The partner of two stock brokers involved implicated in insider trading at International Business Machines Corp. (NYSE:IBM) has been charged for crimes related to the same instance of illicit trading. The Australian national, Trent Martin, was arrested on December 22 in Hong Kong.
At the end of November the two stock brokers involved in the case were charged in a New York Court. According to details made public by the prosecution, Martin received information from a friend of his, who worked as a lawyer for IBM, about the acquisition.
Martin passed that information along to his roommate Thomas Conradt. Conradt worked at the time at a Connecticut base brokerage firm called Euro Pacific Capital, and passed on that information to some of his colleagues. The most notable of these was David Weishaus.
Conradt and Weishaus were the two brokers charged with insider trading offenses at the end of November. Much of the public information about the case is based on instant messages sent between the two men. Their messages made obvious reference to Trent Martin, and the crime that they are accused of.
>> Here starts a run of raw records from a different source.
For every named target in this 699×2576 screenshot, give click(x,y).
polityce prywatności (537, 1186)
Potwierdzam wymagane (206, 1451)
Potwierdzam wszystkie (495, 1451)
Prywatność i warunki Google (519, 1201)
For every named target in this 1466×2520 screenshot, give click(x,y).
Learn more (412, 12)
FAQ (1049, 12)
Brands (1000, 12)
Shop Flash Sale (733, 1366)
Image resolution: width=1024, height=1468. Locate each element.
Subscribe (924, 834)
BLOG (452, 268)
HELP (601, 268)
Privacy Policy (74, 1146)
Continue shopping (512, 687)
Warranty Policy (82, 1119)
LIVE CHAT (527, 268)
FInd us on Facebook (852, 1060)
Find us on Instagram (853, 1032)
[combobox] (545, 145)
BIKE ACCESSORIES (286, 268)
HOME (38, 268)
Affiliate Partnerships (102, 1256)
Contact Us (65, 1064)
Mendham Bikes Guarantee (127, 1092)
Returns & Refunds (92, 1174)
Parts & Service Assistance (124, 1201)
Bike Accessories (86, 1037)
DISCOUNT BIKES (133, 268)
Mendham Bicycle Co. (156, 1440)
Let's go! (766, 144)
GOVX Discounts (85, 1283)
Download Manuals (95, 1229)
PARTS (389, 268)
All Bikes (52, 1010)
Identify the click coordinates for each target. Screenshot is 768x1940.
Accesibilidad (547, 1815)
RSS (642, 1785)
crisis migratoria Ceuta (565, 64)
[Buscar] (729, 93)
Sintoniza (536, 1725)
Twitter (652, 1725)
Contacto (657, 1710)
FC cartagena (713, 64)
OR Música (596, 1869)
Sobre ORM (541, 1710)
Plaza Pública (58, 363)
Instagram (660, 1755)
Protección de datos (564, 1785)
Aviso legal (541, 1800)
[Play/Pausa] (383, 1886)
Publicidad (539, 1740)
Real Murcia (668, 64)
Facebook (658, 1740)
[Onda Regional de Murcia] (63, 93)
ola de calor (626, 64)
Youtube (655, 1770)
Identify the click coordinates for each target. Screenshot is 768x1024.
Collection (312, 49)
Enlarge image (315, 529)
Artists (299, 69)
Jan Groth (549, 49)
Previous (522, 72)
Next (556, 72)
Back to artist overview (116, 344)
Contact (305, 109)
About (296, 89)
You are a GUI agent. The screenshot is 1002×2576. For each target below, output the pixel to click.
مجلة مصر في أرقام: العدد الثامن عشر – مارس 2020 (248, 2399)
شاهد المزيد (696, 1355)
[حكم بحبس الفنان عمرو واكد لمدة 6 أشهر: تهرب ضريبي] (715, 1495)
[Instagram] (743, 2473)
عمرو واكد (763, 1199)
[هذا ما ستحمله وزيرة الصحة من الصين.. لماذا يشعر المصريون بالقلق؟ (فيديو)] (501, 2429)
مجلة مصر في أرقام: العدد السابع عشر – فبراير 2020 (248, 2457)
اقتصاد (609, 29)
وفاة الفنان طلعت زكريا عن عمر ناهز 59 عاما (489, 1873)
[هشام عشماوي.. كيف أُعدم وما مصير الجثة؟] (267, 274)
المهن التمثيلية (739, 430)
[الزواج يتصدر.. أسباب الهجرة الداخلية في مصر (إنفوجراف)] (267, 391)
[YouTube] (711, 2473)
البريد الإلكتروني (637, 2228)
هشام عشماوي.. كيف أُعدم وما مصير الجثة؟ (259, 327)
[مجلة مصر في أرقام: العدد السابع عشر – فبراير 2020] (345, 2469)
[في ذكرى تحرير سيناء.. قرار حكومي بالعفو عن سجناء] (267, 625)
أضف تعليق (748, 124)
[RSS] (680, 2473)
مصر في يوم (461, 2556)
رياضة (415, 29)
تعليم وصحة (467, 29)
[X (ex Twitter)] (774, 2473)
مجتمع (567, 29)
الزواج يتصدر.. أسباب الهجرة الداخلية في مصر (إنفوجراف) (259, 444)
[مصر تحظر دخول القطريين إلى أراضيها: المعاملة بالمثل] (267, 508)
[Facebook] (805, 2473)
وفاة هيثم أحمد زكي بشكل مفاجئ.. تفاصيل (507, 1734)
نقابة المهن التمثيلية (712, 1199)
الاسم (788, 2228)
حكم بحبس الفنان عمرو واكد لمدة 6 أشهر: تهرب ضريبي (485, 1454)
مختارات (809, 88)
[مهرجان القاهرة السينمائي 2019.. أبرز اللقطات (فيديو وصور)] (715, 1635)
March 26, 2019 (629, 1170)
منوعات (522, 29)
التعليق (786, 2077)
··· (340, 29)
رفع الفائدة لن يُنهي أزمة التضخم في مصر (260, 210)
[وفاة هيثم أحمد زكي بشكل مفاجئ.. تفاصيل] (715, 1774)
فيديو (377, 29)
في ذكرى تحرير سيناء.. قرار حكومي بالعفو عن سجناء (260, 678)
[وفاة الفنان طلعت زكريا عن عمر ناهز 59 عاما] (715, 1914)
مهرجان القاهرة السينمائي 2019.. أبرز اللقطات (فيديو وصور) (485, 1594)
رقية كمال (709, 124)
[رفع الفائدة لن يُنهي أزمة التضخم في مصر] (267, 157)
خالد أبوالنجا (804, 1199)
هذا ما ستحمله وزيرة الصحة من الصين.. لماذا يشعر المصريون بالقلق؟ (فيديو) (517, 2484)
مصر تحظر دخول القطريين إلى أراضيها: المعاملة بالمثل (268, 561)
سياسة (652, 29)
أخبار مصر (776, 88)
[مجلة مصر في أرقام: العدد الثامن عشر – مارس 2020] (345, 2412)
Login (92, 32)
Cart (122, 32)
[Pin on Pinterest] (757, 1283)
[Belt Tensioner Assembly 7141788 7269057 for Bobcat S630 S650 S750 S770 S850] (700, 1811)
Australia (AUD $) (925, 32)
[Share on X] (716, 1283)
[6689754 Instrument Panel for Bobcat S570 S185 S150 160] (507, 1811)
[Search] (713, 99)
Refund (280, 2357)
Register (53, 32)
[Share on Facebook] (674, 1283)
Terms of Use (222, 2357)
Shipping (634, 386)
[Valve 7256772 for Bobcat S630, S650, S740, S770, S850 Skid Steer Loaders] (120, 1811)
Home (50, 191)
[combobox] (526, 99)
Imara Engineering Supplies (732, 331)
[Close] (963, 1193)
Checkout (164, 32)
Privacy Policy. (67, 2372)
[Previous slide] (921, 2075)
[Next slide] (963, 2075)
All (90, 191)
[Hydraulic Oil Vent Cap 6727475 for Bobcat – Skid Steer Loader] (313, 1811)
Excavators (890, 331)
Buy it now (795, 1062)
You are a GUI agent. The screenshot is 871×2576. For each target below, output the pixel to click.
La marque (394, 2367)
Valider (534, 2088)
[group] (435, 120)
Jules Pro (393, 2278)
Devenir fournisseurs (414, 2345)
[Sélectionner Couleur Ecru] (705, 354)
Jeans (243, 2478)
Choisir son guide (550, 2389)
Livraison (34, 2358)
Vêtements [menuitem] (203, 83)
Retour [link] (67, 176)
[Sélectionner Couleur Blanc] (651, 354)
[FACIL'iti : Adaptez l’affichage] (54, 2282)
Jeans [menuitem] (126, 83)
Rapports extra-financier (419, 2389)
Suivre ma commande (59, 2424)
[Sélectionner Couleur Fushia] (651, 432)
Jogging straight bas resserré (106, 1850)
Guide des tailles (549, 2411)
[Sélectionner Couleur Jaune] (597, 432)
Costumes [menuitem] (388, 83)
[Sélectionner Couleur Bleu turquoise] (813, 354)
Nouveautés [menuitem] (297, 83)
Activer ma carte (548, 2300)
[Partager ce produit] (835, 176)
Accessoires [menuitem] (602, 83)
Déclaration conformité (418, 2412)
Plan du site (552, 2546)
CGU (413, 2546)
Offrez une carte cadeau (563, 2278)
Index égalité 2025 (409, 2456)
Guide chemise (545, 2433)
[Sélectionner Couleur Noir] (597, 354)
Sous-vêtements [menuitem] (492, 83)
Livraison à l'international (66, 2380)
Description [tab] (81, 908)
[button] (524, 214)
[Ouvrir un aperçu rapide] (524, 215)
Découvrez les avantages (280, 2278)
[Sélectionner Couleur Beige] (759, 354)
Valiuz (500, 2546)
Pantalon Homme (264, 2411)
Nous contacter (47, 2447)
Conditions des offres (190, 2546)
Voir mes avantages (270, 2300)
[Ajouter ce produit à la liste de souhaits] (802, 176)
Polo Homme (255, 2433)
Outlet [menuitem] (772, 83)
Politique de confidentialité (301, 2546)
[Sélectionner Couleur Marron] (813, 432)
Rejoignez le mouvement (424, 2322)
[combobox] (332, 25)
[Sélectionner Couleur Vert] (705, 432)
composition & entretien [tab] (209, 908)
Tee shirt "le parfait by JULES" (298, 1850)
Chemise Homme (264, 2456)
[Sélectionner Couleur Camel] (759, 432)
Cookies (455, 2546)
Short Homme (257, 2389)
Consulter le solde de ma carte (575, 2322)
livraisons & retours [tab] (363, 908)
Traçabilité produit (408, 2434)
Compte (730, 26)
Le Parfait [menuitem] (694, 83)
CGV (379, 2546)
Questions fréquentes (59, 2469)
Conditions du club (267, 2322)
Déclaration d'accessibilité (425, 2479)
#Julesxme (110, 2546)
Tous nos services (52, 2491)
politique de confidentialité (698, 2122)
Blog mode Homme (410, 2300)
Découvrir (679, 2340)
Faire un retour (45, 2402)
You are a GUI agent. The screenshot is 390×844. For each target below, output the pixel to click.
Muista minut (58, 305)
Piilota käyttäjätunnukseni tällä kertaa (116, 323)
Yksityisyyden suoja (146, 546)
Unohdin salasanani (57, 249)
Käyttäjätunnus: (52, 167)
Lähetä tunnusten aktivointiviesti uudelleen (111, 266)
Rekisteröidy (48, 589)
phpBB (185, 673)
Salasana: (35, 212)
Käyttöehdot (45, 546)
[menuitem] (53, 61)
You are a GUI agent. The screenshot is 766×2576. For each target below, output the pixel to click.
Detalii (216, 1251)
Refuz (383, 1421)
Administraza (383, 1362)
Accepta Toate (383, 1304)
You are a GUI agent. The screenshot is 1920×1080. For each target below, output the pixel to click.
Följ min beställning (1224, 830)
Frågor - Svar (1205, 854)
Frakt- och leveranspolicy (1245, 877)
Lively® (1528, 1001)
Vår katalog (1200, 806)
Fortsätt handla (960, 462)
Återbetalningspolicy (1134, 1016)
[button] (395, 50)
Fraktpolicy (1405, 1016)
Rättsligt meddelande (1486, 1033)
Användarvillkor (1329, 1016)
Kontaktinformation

The resultant gains from the deal were in excess of one million dollars according to the prosecution.
The case centers around the purchase of SPSS Inc. by International Business Machines Corp. (NYSE:IBM) in 2009. The three men are defending against charges that they obtained illicit information about the coming acquisition and invested heavily in SPSS Inc. In the wake of the trade the company's shares rose by 41%.
It has been a bust year for the Securities and Exchange commission, and it seems that right now there are more big insider trading cases than an other single time. One of the most prominent other cases involves Steven Cohen's firm SAC Capital. The details of the case are interesting, and can be found here.
An executive working for Cohen is currently being held by the FBI, as they try to turn him on his former boss. Steven Cohen doesn't yet look likely to go down for insider trading, but that would be one of the biggest cases in the history of Wall Street, were it to come about.
Earlier in November, employees from three separate healthcare related companies were charged with insider trading. The firms involved were Celgene Corporation (NASDAQ:CELG), Sanofi SA, (NYSE:SNY) and Stryker Corporation (NYSE:SYK). The group were charged with information sharing and investment in anticipation of major company announcements, such as the results of clinical trials and mergers.
International Business Machines Corp. (NYSE:IBM) is not the first firm to be the center of an insider trading scandal and it certainly will not be the last. If, however, the SEC continues to do what appears to be a solid job of charging at least some of the offenders, the slew of cases might slow.
There is of course the other possibility is that insider trading has become much more widespread. The SEC may just be picking up the same portion of an increasing pool of crimes. It's food for thought.